▶ Task to carry out
Scan the listing beneath this sentence. Report each line with the word "thumbnail".

▶ Exercise data
· · · · · · ·

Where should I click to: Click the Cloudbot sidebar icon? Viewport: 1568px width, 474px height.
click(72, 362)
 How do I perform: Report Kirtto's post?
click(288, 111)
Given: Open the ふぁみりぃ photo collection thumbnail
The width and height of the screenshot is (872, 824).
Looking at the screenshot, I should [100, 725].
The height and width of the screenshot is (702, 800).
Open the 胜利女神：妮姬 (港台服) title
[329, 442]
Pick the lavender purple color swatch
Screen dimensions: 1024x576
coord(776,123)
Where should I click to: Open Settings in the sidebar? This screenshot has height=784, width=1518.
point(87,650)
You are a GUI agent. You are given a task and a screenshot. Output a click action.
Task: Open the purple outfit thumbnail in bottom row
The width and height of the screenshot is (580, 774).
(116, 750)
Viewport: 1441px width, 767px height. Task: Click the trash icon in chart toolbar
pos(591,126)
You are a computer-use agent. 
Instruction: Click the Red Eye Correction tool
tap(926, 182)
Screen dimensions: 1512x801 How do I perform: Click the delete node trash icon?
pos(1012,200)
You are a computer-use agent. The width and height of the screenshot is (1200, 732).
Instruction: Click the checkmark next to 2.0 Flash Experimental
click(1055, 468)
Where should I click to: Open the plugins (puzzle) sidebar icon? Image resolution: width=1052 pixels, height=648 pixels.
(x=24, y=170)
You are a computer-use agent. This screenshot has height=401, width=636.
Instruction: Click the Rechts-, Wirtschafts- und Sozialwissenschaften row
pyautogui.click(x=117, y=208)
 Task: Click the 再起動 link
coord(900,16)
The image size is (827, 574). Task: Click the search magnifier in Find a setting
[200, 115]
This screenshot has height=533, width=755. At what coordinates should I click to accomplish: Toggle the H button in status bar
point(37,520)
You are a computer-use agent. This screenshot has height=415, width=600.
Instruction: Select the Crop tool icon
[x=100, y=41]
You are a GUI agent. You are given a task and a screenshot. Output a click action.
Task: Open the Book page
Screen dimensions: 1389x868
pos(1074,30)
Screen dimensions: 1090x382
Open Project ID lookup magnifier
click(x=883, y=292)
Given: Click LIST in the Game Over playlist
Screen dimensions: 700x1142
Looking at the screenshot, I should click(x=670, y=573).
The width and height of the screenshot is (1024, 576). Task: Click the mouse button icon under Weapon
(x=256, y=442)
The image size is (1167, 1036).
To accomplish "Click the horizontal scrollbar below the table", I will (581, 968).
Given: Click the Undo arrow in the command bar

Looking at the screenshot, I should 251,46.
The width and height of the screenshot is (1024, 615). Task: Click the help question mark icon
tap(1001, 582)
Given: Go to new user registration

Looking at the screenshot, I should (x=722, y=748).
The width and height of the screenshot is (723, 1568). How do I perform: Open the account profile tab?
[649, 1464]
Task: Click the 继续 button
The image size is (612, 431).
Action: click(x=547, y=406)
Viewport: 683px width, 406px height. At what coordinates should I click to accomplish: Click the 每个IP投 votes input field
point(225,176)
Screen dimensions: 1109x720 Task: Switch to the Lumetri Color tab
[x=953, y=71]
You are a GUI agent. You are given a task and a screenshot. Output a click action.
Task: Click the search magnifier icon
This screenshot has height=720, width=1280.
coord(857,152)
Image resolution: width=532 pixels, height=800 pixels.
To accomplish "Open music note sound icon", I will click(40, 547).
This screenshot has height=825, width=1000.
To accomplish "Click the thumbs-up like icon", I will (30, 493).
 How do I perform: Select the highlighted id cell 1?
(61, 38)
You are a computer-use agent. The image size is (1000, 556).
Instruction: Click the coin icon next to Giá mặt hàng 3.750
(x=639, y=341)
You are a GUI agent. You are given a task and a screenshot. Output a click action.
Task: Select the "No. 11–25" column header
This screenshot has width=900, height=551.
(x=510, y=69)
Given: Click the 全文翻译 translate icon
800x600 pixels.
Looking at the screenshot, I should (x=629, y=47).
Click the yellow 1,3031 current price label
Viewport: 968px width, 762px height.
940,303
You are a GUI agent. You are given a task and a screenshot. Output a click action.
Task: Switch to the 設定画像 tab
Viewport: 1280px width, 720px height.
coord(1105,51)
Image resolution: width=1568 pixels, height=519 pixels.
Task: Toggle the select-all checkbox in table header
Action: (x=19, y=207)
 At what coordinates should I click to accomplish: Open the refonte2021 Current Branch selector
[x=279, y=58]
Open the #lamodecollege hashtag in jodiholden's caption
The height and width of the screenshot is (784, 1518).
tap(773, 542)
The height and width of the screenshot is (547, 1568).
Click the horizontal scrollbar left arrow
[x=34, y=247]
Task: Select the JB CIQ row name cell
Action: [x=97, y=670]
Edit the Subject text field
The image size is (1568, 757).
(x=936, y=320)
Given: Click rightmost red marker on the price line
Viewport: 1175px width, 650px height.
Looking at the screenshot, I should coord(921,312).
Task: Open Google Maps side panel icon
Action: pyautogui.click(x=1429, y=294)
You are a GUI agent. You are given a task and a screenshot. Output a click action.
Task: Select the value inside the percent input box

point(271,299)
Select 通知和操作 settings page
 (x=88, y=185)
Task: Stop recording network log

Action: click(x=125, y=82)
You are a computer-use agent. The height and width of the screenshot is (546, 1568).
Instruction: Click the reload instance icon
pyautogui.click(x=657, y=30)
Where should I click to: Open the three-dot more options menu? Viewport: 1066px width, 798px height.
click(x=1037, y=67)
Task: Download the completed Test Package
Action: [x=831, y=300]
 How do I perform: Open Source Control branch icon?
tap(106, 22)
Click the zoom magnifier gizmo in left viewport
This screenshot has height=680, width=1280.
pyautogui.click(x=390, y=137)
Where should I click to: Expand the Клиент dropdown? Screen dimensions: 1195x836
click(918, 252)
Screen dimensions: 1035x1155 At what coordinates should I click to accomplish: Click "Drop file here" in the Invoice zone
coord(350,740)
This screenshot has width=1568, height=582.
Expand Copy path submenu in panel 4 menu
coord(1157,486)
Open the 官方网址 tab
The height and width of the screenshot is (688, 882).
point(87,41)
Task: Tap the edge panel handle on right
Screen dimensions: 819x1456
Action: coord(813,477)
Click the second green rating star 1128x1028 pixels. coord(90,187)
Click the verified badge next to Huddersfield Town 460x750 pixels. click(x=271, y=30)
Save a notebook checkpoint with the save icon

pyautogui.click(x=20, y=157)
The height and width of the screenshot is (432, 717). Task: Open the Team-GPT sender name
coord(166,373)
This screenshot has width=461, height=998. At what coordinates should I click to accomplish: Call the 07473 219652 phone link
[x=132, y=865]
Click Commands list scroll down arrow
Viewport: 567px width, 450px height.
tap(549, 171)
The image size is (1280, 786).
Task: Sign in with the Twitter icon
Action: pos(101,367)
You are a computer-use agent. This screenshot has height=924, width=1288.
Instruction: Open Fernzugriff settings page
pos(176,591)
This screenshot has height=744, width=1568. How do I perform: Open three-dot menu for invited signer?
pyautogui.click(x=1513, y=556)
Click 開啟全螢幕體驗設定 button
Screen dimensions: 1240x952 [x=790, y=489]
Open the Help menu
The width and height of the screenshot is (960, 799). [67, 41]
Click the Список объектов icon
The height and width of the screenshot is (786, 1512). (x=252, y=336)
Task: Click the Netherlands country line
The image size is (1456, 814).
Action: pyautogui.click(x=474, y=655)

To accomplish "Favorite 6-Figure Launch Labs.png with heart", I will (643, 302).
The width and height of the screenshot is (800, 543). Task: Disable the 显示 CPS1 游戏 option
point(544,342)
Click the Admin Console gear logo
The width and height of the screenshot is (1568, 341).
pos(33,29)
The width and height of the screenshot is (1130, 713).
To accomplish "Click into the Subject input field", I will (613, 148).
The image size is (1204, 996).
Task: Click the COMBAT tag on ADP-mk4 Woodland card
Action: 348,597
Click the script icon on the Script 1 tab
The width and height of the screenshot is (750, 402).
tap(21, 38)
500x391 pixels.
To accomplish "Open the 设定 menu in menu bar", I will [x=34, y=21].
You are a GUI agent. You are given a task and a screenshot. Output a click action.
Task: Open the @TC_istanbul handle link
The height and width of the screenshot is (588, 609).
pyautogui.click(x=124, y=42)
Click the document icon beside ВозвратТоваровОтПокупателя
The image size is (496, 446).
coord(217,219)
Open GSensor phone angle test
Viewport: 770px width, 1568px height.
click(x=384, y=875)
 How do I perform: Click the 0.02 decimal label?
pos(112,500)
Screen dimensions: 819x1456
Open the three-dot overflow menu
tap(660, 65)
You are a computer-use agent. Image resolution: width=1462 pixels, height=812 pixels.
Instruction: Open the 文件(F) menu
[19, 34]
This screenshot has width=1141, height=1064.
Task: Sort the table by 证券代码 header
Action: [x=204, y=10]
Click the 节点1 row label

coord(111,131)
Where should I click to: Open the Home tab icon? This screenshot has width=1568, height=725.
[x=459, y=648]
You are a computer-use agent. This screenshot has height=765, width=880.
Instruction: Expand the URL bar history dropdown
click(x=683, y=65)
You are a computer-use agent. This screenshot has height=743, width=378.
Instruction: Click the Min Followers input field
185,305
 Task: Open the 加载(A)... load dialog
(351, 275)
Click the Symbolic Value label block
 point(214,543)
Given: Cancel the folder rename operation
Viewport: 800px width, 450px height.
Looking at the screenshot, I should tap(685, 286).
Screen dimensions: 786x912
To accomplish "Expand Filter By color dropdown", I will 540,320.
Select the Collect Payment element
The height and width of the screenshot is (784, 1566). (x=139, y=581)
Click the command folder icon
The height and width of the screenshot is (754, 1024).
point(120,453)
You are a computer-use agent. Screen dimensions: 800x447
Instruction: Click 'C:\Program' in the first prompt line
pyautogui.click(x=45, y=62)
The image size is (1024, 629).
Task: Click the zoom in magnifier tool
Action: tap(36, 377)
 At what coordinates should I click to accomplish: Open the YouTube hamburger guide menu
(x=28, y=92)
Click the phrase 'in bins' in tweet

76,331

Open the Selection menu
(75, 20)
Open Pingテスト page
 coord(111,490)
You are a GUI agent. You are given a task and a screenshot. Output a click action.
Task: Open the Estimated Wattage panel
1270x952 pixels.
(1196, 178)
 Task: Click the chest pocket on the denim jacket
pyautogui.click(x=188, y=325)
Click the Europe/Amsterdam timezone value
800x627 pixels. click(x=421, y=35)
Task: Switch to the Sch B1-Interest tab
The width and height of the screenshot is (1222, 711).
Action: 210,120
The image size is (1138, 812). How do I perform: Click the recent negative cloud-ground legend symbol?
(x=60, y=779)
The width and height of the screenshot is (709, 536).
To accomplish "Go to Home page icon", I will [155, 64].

· · · · · · ·

▶ Task output
Given: Open the ふぁみりぃ photo collection thumbnail
Task: Open the purple outfit thumbnail in bottom row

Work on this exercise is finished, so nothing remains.